Zaten hareketli bir renk, gürültü ve koku kaosu olan şehir pazarı Soyinka’nın adımını atmasıyla tam bir insan pazarına dönüşüyor. Kadınlar sevgilerini göstermek üzere ona, yaşlarına göre, “Baba!” ya da “Oğlum!” diye sesleniyorlar. Herkes cep telefonuyla fotoğrafını çekiyor, satıcılar ve müşteriler yaptıkları işleri bırakıyor, hatta bir çocuk Nobelli yazarın hareketini engelleyen inatçı bir keçinin kıçına bir tekme atıyor. Ona niçin “Nijeryalı Mandela” dedikleri ve pek çoğunun neden ülke başkanlığına aday olmasını istediği ortada. “Sonunda reddettim. Benim tabiatıma ters düşüyor. Özgürlük ve güç muhaliftir.” Kültür Bakanı? “Hayııır! O zaman dünyanın en sorunlu insanları olup hiçbir zaman tatmin olmayan sanatçılarla uğraşmam gerekirdi. Hapishane Bakanı olurum daha iyi…”
- Jose Saramago: “Ölümü hiç düşünmüyorum”
“Doğduğumda köyümdeki yaşam beklentisi 33 yıldı. İlk kez 17 yaşımdayken insanların aramızdan ayrılması gerektiğinin bilincine vardım. Bunun karşısında büyük bir panik yaşadım! Sokakta yürürdüm ve bu düşünce bir giyotin gibi aklıma düşerdi. Durur ve ‘Lanet olsun, lanet olsun, ölmem gerekiyor!’ diye haykırırdım. Ama bu saplantı aynen geldiği gibi gitti. Ve 84 yaşında ölümü düşünmüyorum. Dramatikleştirmemek gerekiyor; aile için sevimsiz bir durum oluşunu anlıyorum ama ne yapabiliriz ki… Sağlıklı olduğumdan muhteşem bir yaş olan 75’imdeymiş gibi yaşıyorum. Bazense yine fena bir yaş olmayan 62’mdeymiş gibi.

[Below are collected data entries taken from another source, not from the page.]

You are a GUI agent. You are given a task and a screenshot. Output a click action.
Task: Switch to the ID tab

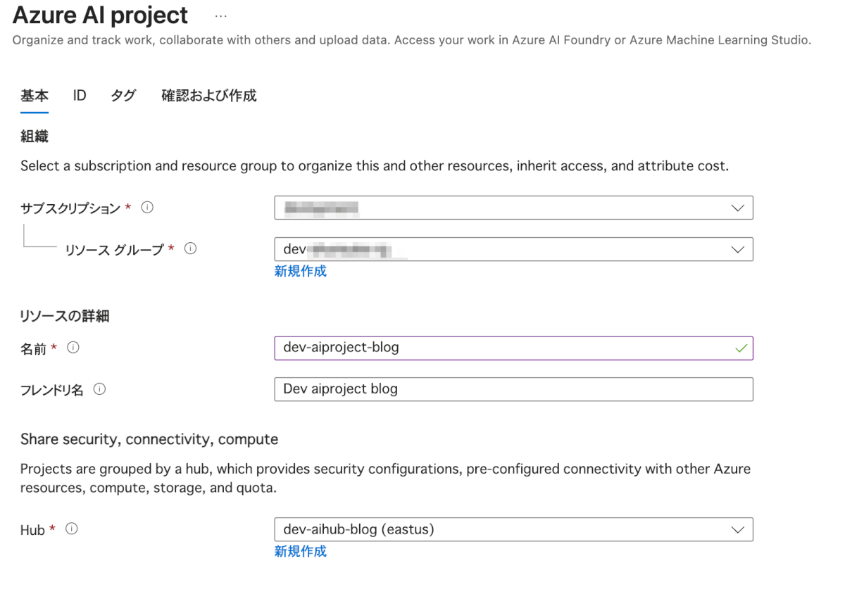80,96
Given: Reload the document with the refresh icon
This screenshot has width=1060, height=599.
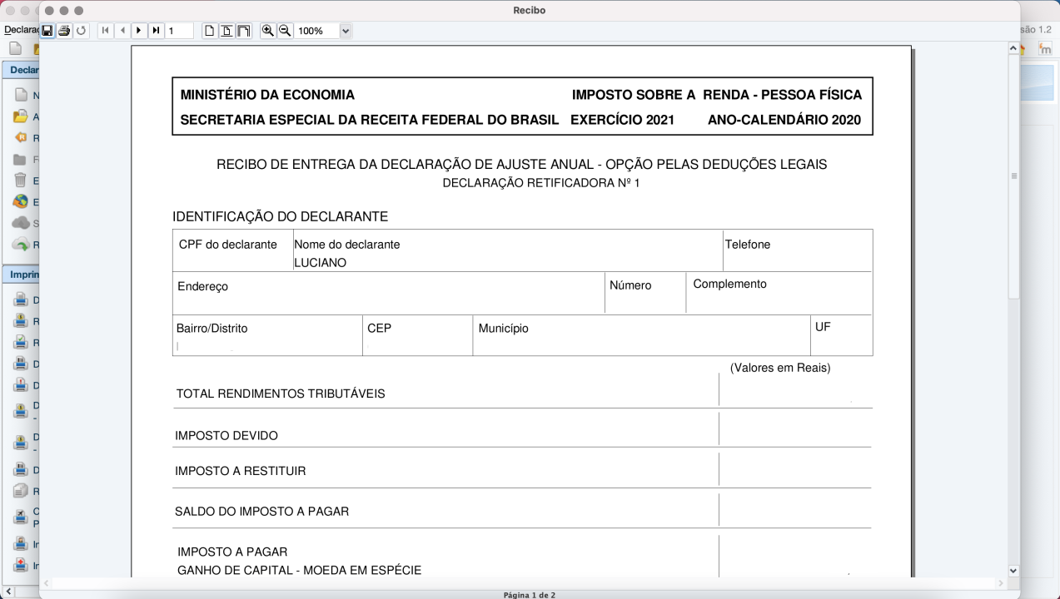Looking at the screenshot, I should coord(79,30).

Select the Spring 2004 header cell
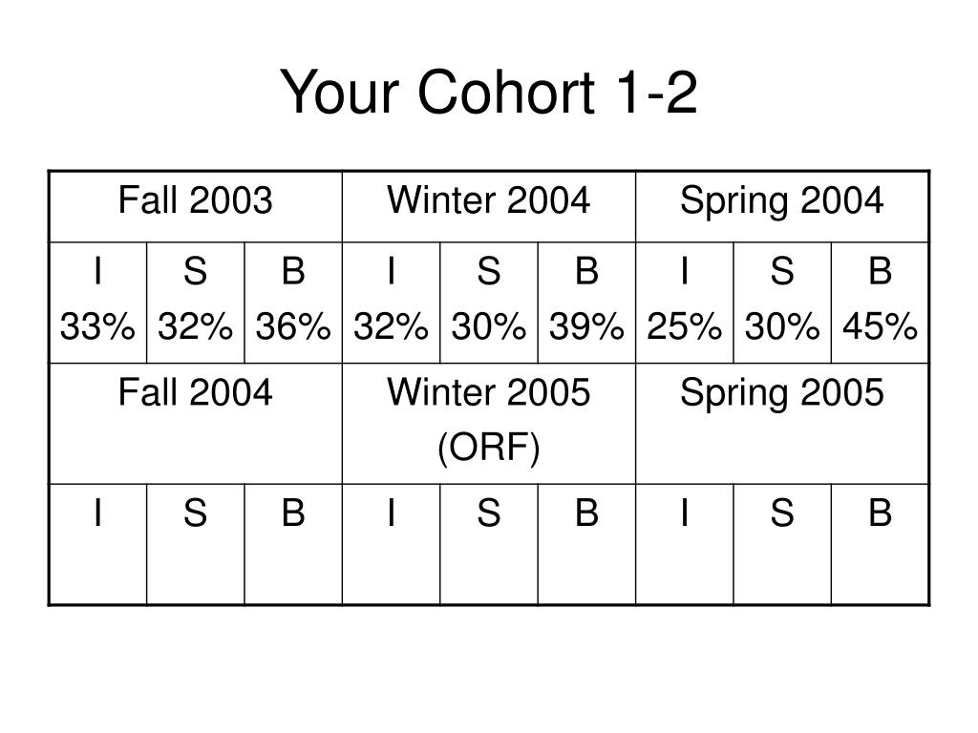782,206
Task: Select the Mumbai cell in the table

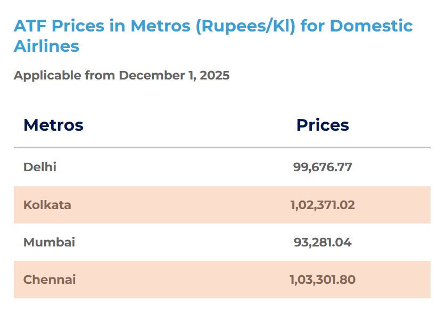Action: click(49, 242)
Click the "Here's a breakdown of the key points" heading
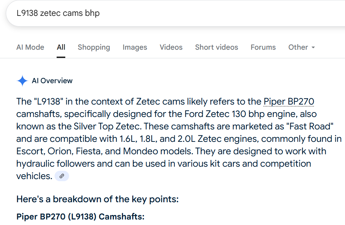The width and height of the screenshot is (345, 225). 97,199
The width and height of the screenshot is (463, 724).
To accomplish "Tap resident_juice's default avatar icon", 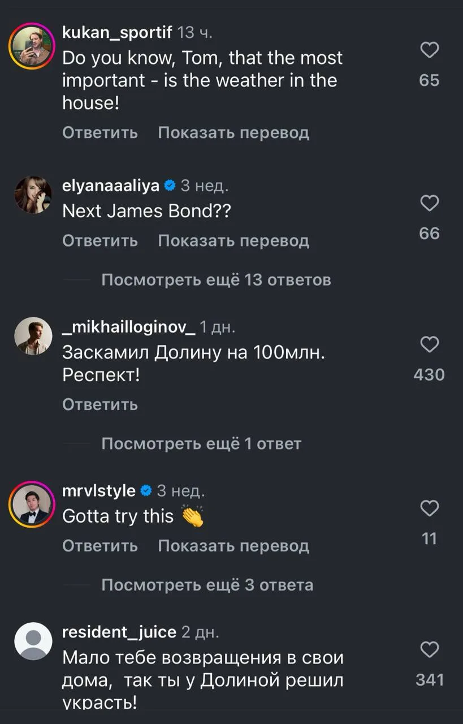I will 33,641.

- Marquez: “Harika bir işim var: Yatakta kitap okumak”
“2005 yılını izin yılı olarak kullandım. Bilgisayar başına oturmadım. Tek satır bile yazmadım. Ayrıca ne bir projem var ne de bir projeye sahip olma düşüncem. Daha önce hiç yazmadığım olmamıştı, bu hayatımın yazmadan geçen ilk senesi. Her gün sabah 9’dan öğlen 3’e kadar çalışıyordum ve bunun pratiği kaybetmemek için olduğunu söylüyordum ama işin aslı sabahları başka ne yapacağımı bilemiyordum” diye anlatıyor.
“Peki, şimdi yapacak daha iyi bir şey buldunuz mu?”
“Harika bir şey buldum: yatakta kitap okumak! Daha önce okumaya vakit bulamadığım tüm kitapları okuyorum… Önceleri yazmadığım zaman her ne yaparsam yapayım bir dikkat dağınıklığı sorunu yaşadığımı anımsıyorum. Öğleden sonra 3’e kadar hayatta kalabilmek, sıkıntıyı atabilmek için bir aktivite uydurmam gerekti. Ama şimdi bu hoşuma gidiyor.”
“Harika bir şey buldum: yatakta kitap okumak! Daha önce okumaya vakit bulamadığım tüm kitapları okuyorum… Önceleri yazmadığım zaman her ne yaparsam yapayım bir dikkat dağınıklığı sorunu yaşadığımı anımsıyorum. Öğleden sonra 3’e kadar hayatta kalabilmek, sıkıntıyı atabilmek için bir aktivite uydurmam gerekti. Ama şimdi bu hoşuma gidiyor.”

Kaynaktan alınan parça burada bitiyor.